Belanghebbende, vertegenwoordigd door J.F. van Dijk, heeft tegen de uitspraak van het Hof beroep in cassatie ingesteld. Het beroepschrift in cassatie is aan dit arrest gehecht en maakt daarvan deel uit.

De Staatssecretaris, vertegenwoordigd door [P] , heeft een verweerschrift ingediend.

Belanghebbende heeft een conclusie van repliek ingediend.

De Hoge Raad heeft partijen in kennis gesteld van zijn voornemen het Hof van Justitie van de Europese Unie te verzoeken een prejudiciële beslissing te geven. Partijen zijn in de gelegenheid gesteld hierop te reageren.

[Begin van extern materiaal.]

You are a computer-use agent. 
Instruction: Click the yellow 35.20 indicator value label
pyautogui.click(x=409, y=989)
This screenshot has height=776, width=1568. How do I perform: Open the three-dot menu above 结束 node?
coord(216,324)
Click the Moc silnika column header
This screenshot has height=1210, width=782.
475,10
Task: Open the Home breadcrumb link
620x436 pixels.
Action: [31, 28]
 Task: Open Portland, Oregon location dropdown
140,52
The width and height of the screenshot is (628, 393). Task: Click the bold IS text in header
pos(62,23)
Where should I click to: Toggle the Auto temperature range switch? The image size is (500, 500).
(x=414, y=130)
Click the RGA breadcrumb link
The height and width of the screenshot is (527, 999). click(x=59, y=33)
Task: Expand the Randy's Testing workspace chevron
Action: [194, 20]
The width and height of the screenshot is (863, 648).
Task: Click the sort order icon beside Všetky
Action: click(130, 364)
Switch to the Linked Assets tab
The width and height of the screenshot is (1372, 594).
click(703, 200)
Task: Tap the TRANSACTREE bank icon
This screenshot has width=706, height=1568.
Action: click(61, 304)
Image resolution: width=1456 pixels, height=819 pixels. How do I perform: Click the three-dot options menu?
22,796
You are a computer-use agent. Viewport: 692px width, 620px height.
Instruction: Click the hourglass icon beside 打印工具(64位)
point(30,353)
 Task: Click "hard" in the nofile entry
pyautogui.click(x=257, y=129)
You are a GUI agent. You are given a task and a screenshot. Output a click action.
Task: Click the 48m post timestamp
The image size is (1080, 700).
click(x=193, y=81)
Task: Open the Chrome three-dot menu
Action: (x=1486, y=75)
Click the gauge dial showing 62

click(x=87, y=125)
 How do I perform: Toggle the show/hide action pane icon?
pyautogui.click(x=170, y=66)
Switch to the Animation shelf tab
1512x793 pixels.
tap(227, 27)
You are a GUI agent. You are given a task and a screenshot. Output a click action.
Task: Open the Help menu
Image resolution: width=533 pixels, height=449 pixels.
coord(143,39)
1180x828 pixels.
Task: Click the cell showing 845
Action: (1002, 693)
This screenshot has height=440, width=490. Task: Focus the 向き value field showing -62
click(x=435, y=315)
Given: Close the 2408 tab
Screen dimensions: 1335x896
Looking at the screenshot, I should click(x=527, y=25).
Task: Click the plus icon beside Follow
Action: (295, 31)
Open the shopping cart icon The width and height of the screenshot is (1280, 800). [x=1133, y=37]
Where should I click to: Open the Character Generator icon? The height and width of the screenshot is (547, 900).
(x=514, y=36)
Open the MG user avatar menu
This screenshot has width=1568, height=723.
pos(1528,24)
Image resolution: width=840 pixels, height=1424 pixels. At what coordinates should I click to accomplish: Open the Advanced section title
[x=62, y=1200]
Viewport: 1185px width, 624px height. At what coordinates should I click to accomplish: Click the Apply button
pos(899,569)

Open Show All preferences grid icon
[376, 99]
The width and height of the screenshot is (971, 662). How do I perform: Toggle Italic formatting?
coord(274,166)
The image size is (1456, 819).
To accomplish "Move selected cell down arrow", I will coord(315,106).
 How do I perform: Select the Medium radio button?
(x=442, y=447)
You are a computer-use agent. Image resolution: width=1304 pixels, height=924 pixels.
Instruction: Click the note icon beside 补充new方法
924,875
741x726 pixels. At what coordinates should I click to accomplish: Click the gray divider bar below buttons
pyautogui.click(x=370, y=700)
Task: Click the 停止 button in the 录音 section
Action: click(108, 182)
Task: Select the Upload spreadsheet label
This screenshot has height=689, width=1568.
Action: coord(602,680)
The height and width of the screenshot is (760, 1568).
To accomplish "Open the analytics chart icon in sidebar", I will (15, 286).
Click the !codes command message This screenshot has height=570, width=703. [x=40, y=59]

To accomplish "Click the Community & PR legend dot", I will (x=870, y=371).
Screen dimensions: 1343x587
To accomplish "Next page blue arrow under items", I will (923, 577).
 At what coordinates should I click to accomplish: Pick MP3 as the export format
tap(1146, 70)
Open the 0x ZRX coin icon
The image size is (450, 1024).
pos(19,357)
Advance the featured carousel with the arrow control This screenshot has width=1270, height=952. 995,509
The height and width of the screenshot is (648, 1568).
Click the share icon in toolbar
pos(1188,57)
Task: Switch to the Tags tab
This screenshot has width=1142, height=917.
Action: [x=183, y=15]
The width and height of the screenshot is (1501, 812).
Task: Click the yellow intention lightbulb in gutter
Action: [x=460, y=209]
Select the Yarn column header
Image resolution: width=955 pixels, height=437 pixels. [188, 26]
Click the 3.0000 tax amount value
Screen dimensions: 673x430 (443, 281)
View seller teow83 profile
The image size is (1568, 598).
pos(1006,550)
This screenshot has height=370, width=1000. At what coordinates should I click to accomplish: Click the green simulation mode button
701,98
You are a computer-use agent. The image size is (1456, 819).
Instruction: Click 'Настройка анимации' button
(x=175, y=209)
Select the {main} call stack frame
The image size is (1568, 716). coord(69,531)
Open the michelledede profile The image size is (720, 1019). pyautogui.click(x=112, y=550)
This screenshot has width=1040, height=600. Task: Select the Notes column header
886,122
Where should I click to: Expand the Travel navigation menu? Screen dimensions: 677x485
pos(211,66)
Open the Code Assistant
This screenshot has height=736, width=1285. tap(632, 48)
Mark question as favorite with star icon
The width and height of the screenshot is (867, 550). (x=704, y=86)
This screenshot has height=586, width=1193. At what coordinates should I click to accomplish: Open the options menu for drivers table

2 Uitgangspunten in cassatie

2.1

Belanghebbende was bestuurder en enig aandeelhouder van een holdingvennootschap (hierna: de holding). De holding was tot 29 maart 2019 bestuurder en enig aandeelhouder van een werkmaatschappij (hierna: de vennootschap). Op die datum heeft de holding haar aandelen in de vennootschap overgedragen aan een derde.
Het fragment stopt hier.